If you send them money, your heart may be in the right place, but you are being a fool.  And encouraging them to keep doing this and so they'll eventually fleece someone who might not be able to afford it as much as you.

Remember that when it comes to charity, start with home first.  Then community.  Then your region.  Then state.  Then nation.  Way towards the end, the world.  The first level is safest.  As you get further and further out, the odds of your aid being eaten up in administrative costs, re-directed aid, salaries, scams or other nonsense, grows and grows.

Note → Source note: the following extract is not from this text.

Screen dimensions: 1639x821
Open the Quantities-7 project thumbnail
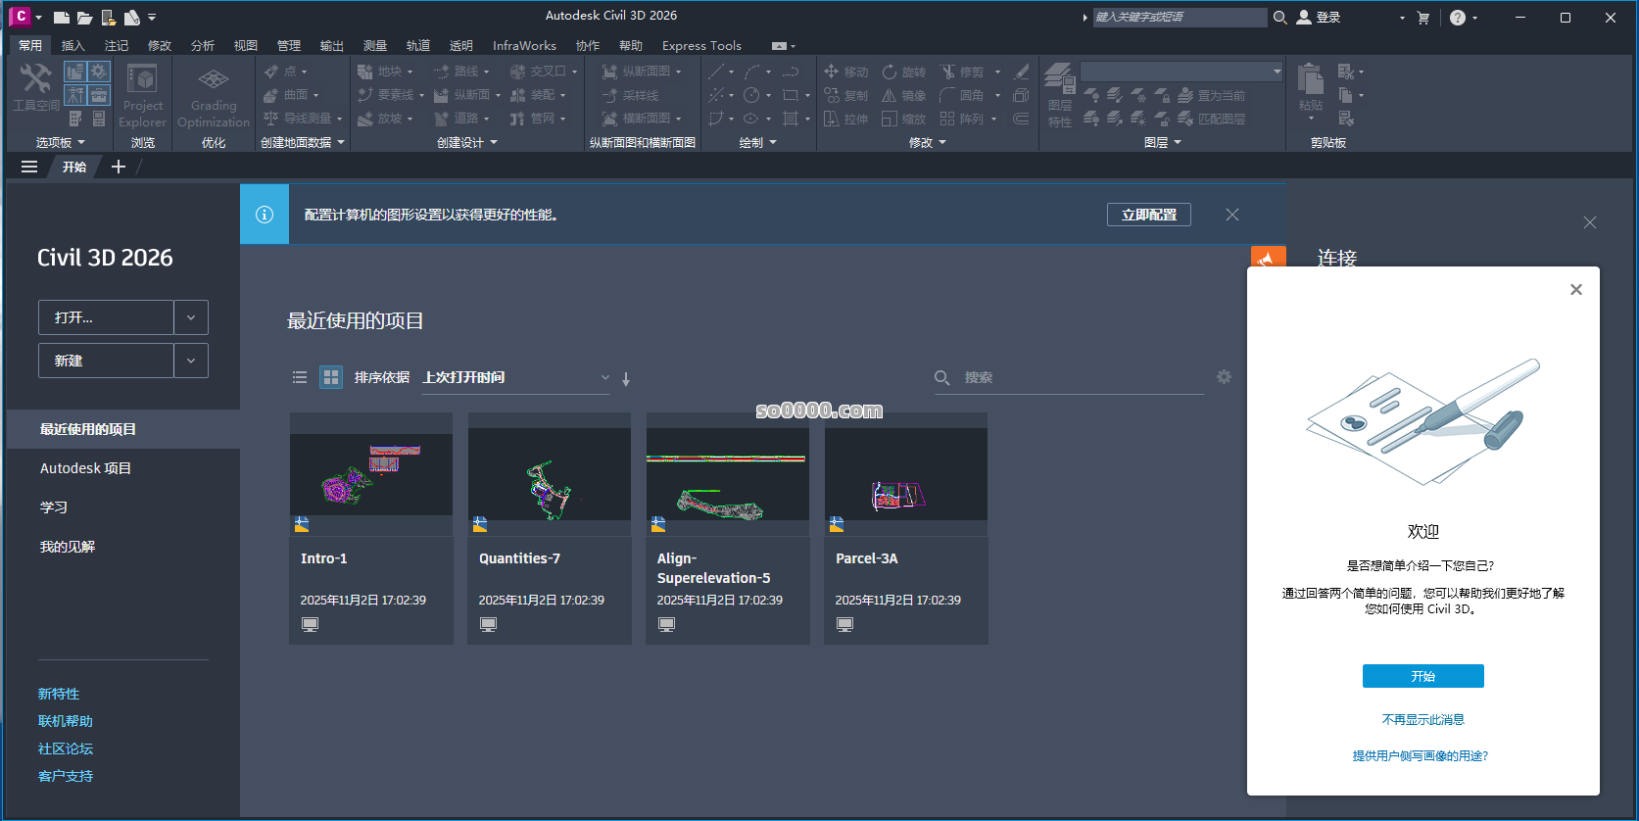tap(550, 475)
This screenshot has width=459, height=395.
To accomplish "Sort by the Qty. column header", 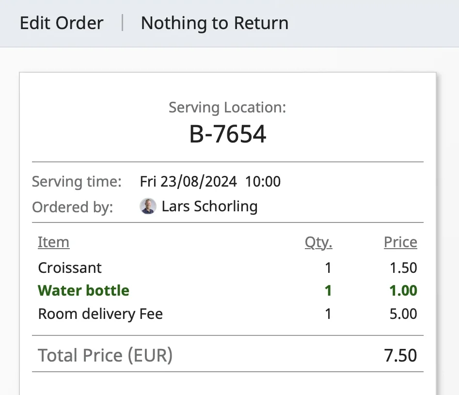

And yet if some enormous disaster occurs overseas, such as you are inclined to make an exception, or if you just enjoy helping overseas in general, then for heaven's sake, do so through your local church!  In the case of Seventh-day Adventists, that is ADRA, and they've a world wide reach.

And impeccable integrity.

If there is some particular person overseas that you truly think needs aid, talk to that person's minister.  Oh, they don't want to name their minister?  Well, that kind of tells the tale, doesn't it?

I posted a nearly identical piece of advice like this in a Latter-day Saint group once, another group that is notoriously preyed upon.  But I notice that all church groups of all faiths are preyed upon.  Castigated by our own media, the rest of the world knows who is the most generously giving.

And being generously giving is fine, just make sure that you're giving to those who need it and won't abuse it. Not some kid trying to impress the big kids at the Freetown Net Cafe.